README.md•1.75 kB
# phoenix-evals preview module
The new Phoenix evals library provides lightweight, composable building blocks for writing and running automatic evaluations.
- Works with your preferred model SDKs via adapters (OpenAI, LiteLLM, LangChain).
- Features powerful input mapping and binding for working with complex data structures.
- Includes several pre-built metrics for common evaluation tasks.
- Evaluators are instrumented for Open Telemetry tracing.
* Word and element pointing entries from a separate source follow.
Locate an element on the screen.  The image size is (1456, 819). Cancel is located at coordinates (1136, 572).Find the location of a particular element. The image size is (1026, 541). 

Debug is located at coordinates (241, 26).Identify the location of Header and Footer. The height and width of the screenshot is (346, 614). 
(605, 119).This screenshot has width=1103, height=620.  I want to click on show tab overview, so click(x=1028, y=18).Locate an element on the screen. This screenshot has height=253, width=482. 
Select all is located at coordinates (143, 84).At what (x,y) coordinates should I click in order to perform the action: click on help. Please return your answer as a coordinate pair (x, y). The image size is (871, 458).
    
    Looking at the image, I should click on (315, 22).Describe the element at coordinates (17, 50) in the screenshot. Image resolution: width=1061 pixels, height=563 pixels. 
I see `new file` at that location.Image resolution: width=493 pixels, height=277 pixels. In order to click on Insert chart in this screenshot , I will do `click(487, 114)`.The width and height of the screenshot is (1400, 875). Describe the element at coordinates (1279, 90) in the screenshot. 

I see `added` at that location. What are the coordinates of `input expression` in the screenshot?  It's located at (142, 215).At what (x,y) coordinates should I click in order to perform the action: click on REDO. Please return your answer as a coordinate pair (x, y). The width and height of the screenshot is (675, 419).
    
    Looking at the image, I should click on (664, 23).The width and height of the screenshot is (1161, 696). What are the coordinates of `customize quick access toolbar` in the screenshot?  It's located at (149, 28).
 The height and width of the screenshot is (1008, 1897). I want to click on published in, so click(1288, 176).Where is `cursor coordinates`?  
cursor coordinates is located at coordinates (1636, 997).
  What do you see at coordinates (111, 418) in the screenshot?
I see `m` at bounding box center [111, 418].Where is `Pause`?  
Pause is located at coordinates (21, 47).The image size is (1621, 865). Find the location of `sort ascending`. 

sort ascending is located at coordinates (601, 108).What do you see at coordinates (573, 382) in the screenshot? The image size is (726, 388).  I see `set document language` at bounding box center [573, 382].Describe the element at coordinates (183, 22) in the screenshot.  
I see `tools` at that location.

- Plus, tons of convenience features to improve the developor experience!
## Sections
- Core evaluators and scoring: see `evaluators.md`
- Prompt templating: see `templating.md`
- LLM wrapper and adapters: see `llm.md`
- Built-in metrics and LLM evaluators: see `metrics.md`
## Quick start
```python
from phoenix.evals.preview import create_classifier
from phoenix.evals.preview.llm import LLM
llm = LLM(provider="openai", model="gpt-4o")
evaluator = create_classifier(
name="helpfulness",
prompt_template="Rate the response to the user query as helpful or not:\n\nQuery: {input}\nResponse: {output}",
llm=llm,
choices={"helpful": 1.0, "not_helpful": 0.0},
)
# Simple evaluation
scores = evaluator({"input": "How do I reset?", "output": "Go to settings > reset."})
scores[0].pretty_print()
# With input mapping for nested data
scores = evaluator(
{"data": {"query": "How do I reset?", "response": "Go to settings > reset."}},
input_mapping={"input": "data.query", "output": "data.response"}
)
scores[0].pretty_print()
```
## Installation notes
- Install `openai`, `litellm`, or `langchain` only if you use those adapters. The library detects availability automatically.
- Set your provider's API keys in the environment as usual for the chosen model provider.